Listed records:
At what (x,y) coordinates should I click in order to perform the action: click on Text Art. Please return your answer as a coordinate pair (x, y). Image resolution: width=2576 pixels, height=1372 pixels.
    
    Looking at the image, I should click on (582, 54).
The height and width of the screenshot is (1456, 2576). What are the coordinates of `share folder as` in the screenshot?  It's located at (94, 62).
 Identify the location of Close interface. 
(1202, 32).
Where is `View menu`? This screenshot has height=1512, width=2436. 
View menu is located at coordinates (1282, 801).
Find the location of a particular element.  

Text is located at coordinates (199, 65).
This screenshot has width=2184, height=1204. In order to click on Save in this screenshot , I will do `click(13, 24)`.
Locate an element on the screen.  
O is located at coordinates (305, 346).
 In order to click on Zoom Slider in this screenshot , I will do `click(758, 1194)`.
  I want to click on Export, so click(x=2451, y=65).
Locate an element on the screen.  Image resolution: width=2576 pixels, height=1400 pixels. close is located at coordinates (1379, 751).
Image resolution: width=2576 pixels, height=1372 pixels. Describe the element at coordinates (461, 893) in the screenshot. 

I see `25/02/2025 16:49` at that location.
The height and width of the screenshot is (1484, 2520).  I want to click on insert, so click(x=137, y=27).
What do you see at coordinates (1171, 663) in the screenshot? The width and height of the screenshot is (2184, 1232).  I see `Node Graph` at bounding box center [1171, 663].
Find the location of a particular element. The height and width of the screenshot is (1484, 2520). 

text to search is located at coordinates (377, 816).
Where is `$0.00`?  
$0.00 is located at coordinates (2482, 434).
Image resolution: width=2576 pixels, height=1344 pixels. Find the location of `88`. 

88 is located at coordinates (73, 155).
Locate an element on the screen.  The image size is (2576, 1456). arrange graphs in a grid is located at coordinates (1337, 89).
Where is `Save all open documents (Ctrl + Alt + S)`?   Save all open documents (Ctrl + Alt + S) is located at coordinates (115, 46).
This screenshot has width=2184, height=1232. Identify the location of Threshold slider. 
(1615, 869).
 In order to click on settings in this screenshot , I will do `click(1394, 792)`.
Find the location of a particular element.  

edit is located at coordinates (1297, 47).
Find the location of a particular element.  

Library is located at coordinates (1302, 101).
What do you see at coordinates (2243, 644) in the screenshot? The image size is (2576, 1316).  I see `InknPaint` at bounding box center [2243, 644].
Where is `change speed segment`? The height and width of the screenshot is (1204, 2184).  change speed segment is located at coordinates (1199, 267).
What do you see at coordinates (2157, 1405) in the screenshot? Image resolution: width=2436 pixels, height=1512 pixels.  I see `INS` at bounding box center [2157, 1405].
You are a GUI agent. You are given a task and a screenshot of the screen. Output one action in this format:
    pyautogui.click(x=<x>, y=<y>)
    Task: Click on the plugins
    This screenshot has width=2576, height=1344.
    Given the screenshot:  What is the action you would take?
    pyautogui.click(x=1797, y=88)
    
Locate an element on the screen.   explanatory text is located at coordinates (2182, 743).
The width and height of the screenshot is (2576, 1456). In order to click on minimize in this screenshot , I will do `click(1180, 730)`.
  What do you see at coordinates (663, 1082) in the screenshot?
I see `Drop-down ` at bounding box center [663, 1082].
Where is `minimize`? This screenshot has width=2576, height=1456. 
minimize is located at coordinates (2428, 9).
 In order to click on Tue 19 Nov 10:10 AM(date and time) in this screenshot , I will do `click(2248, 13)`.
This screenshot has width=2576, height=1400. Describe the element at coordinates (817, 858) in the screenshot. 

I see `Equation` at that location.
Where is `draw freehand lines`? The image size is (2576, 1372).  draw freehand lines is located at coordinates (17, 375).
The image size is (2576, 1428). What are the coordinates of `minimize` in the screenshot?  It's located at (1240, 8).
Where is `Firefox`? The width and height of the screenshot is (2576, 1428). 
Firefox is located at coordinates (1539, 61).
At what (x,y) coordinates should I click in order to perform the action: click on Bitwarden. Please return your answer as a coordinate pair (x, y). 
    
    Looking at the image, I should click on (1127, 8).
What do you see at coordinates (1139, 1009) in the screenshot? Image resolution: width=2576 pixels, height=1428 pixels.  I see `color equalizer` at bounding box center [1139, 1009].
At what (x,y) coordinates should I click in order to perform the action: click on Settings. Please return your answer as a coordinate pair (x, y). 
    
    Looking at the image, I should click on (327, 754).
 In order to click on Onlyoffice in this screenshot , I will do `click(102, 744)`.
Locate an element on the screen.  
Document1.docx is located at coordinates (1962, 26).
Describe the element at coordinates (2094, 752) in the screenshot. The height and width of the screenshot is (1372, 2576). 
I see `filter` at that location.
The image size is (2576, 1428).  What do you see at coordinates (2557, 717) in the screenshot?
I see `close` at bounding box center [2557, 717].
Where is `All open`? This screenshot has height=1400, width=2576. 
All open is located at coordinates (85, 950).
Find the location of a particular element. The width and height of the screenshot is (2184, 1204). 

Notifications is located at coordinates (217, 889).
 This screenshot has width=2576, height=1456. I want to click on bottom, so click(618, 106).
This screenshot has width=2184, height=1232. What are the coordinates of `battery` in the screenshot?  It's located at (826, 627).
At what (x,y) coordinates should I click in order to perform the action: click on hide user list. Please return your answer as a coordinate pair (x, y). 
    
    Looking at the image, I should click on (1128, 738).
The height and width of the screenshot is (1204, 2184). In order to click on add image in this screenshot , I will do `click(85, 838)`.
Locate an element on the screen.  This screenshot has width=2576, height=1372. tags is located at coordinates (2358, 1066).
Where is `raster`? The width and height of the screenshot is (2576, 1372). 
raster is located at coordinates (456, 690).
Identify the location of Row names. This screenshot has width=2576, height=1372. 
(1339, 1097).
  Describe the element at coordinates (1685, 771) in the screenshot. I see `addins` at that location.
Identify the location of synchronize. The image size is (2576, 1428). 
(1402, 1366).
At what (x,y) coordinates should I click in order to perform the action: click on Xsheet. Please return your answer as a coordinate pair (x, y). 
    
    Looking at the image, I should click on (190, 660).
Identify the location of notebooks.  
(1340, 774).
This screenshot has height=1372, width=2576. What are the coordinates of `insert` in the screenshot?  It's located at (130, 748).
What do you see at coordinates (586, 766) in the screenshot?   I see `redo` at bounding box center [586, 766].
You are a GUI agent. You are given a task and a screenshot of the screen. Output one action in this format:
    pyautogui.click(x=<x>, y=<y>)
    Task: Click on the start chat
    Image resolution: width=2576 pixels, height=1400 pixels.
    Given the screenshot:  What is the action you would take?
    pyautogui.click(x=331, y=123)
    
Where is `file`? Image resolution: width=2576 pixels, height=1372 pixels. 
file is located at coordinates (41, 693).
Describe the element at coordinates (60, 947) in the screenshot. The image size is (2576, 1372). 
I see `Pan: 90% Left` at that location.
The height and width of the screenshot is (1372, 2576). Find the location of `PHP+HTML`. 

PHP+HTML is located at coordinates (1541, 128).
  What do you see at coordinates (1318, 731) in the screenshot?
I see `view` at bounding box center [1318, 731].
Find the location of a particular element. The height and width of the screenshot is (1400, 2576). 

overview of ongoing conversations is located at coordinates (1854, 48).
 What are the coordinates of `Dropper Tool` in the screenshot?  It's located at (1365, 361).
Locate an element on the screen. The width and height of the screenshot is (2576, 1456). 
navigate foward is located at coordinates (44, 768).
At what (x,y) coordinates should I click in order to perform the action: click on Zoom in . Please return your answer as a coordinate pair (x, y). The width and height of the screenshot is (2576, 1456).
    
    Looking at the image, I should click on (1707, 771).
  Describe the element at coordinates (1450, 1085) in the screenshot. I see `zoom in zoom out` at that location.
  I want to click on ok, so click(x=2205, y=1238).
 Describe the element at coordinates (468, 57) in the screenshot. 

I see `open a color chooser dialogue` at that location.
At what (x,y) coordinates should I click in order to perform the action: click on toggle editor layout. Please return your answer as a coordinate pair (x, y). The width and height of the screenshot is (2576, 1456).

The problem: Rewrite the entries starting at the line containing "This screenshot has height=1372, width=2576." and ending at the line containing "What do you see at coordinates (586, 766)", swapping "in the screenshot" for "on screen" and leaving everything else the same.

Exercise output:
This screenshot has height=1372, width=2576. What are the coordinates of `insert` on screen?  It's located at (130, 748).
What do you see at coordinates (586, 766) on screen?   I see `redo` at bounding box center [586, 766].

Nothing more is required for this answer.